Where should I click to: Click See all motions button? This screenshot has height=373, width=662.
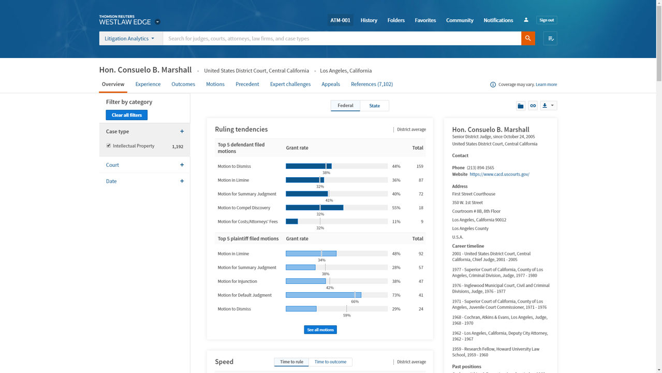click(320, 329)
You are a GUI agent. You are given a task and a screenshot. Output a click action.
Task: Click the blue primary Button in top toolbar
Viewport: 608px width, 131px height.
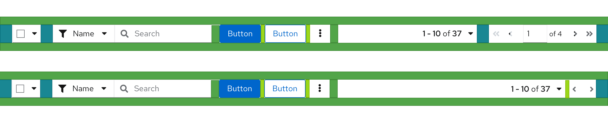click(x=240, y=34)
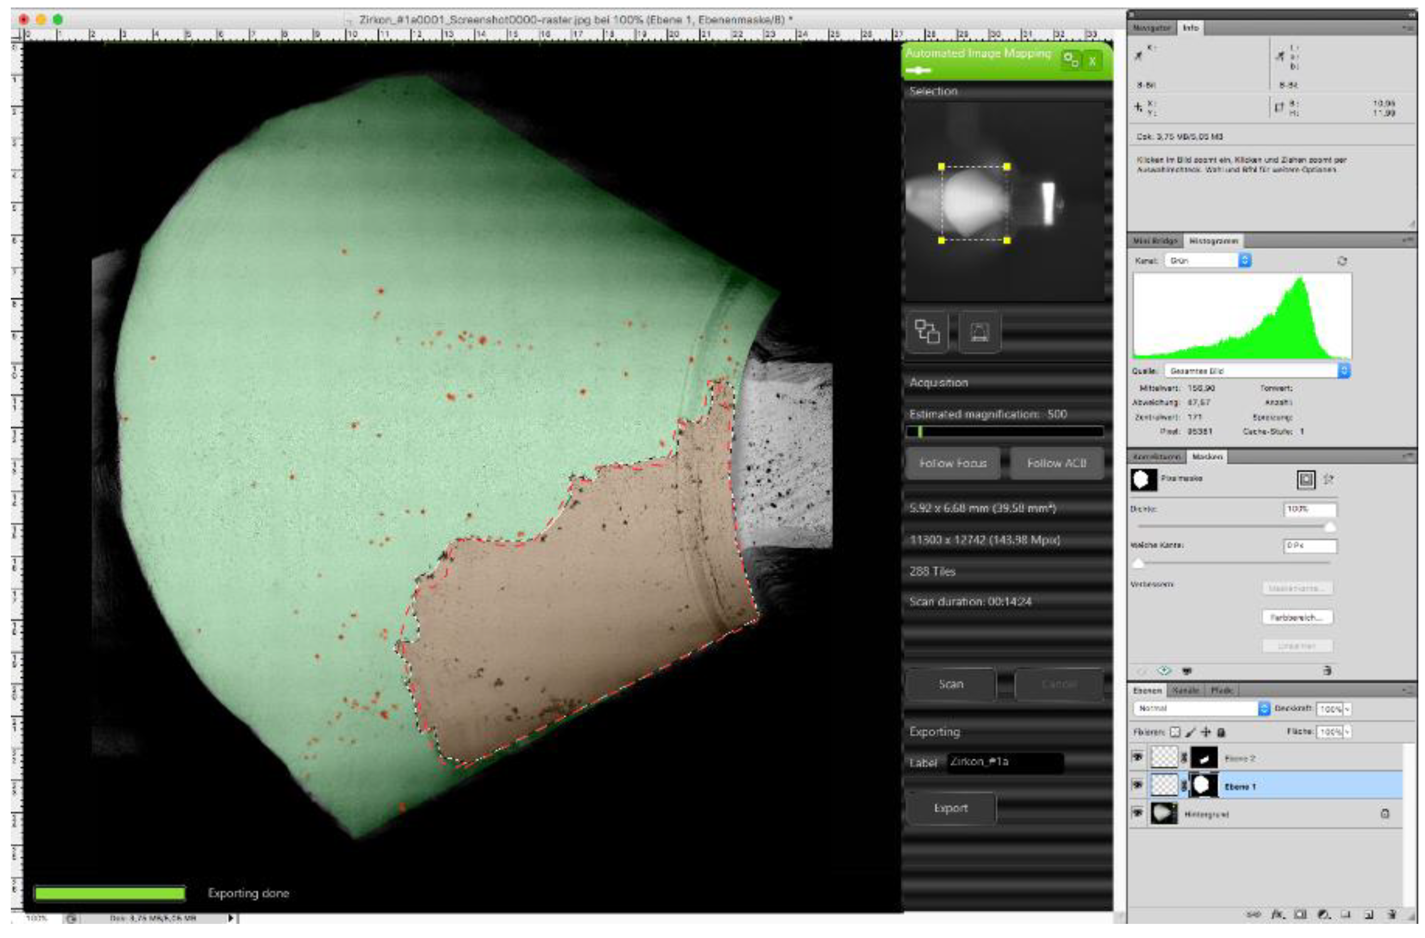Toggle visibility of the Hintergrund layer
The width and height of the screenshot is (1425, 938).
tap(1138, 813)
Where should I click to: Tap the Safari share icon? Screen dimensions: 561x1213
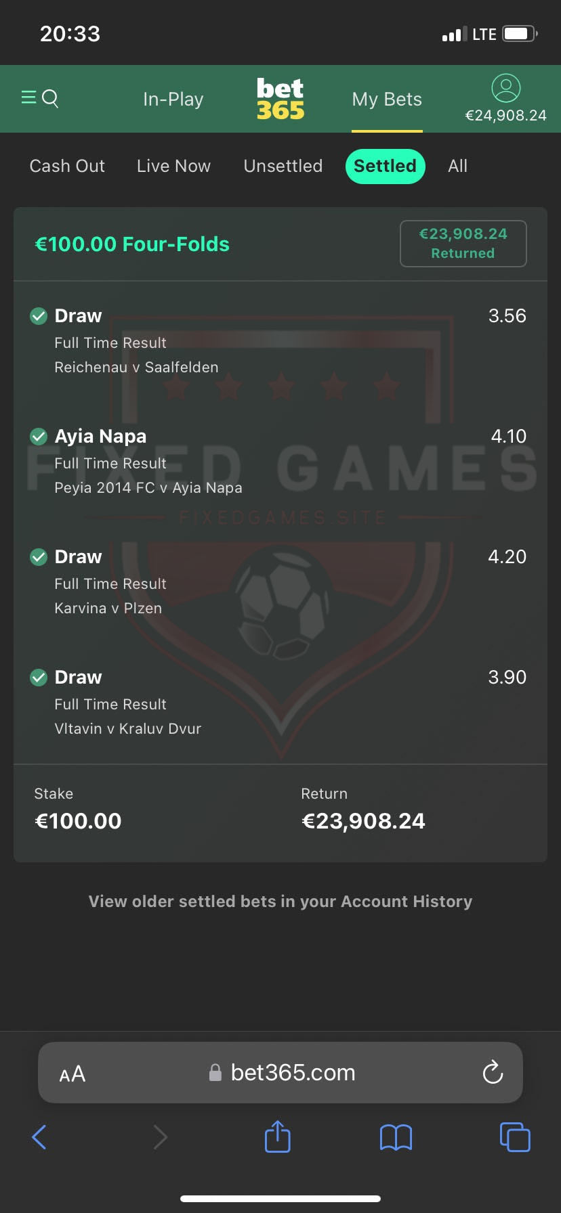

***

## SET PROBLEM
Return every row above word for word, leaving out the pictures.

## RESULT OF THIS TASK
Where should I click to: Click See all motions button? This screenshot has height=373, width=662.
click(320, 329)
You are a GUI agent. You are given a task and a screenshot. Output a click action.
Task: Click the blue primary Button in top toolbar
Viewport: 608px width, 131px height.
click(x=240, y=34)
Toggle visibility of the Hintergrund layer
The width and height of the screenshot is (1425, 938).
tap(1138, 813)
Where should I click to: Tap the Safari share icon? Screen dimensions: 561x1213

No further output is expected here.